#### [What is required]
Look through the data below and extract, unchanged, the lines from the one that contains "Instruction: Click the" to the one that contains "Open the end", both included.

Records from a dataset
· · · · · · ·

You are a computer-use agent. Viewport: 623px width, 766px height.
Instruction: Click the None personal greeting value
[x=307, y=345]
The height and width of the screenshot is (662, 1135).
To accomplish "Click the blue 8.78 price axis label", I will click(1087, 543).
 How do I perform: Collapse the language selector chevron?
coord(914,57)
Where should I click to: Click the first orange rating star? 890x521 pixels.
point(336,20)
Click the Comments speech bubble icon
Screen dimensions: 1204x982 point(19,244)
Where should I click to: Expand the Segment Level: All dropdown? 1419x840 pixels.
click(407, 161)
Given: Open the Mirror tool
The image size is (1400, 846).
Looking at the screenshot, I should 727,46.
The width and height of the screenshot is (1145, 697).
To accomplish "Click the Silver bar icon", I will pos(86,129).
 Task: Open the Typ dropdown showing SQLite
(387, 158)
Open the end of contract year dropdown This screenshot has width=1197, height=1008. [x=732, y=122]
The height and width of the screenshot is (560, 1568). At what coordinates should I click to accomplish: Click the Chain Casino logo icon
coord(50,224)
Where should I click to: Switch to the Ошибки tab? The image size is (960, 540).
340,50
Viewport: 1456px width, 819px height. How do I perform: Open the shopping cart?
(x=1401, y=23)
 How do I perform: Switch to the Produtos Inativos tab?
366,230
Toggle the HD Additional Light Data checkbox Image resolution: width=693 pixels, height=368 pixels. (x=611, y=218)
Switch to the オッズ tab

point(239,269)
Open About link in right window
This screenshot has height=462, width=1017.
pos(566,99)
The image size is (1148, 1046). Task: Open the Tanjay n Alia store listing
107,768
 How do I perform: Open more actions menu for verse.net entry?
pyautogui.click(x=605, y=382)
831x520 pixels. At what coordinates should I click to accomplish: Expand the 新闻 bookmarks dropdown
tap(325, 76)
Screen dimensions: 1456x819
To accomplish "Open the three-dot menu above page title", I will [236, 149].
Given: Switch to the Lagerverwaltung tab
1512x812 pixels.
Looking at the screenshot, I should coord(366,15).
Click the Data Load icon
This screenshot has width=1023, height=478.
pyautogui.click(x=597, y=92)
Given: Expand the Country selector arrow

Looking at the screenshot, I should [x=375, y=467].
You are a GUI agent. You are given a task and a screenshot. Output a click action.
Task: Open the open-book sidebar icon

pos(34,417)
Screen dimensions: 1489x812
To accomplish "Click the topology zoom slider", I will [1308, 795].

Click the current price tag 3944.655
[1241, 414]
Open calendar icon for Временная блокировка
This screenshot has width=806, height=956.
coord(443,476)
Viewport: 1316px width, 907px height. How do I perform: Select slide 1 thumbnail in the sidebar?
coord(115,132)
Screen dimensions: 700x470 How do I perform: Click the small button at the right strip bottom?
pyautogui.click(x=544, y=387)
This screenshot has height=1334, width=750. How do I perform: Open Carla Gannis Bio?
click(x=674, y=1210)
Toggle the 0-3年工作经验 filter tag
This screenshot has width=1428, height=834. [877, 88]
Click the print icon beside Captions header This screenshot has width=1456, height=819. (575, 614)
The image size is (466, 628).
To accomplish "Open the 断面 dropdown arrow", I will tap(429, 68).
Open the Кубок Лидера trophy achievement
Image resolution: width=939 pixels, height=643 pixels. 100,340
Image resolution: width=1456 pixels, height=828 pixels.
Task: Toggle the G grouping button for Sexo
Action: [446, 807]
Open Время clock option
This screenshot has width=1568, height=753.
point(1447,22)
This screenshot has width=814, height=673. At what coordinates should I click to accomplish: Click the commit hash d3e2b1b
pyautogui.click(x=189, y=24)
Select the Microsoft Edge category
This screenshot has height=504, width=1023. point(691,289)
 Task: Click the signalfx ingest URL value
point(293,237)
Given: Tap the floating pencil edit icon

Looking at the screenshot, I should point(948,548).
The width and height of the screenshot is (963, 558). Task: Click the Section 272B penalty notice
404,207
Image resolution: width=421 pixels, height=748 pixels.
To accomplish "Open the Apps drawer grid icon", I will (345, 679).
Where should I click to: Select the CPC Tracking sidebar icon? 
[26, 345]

· · · · · · ·

#### [Finished exercise]
Instruction: Click the None personal greeting value
[x=307, y=345]
The height and width of the screenshot is (662, 1135).
To accomplish "Click the blue 8.78 price axis label", I will click(1087, 543).
 How do I perform: Collapse the language selector chevron?
coord(914,57)
Where should I click to: Click the first orange rating star? 890x521 pixels.
point(336,20)
Click the Comments speech bubble icon
Screen dimensions: 1204x982 point(19,244)
Where should I click to: Expand the Segment Level: All dropdown? 1419x840 pixels.
click(407, 161)
Given: Open the Mirror tool
The image size is (1400, 846).
Looking at the screenshot, I should 727,46.
The width and height of the screenshot is (1145, 697).
To accomplish "Click the Silver bar icon", I will pos(86,129).
 Task: Open the Typ dropdown showing SQLite
(387, 158)
Open the end of contract year dropdown This screenshot has width=1197, height=1008. [x=732, y=122]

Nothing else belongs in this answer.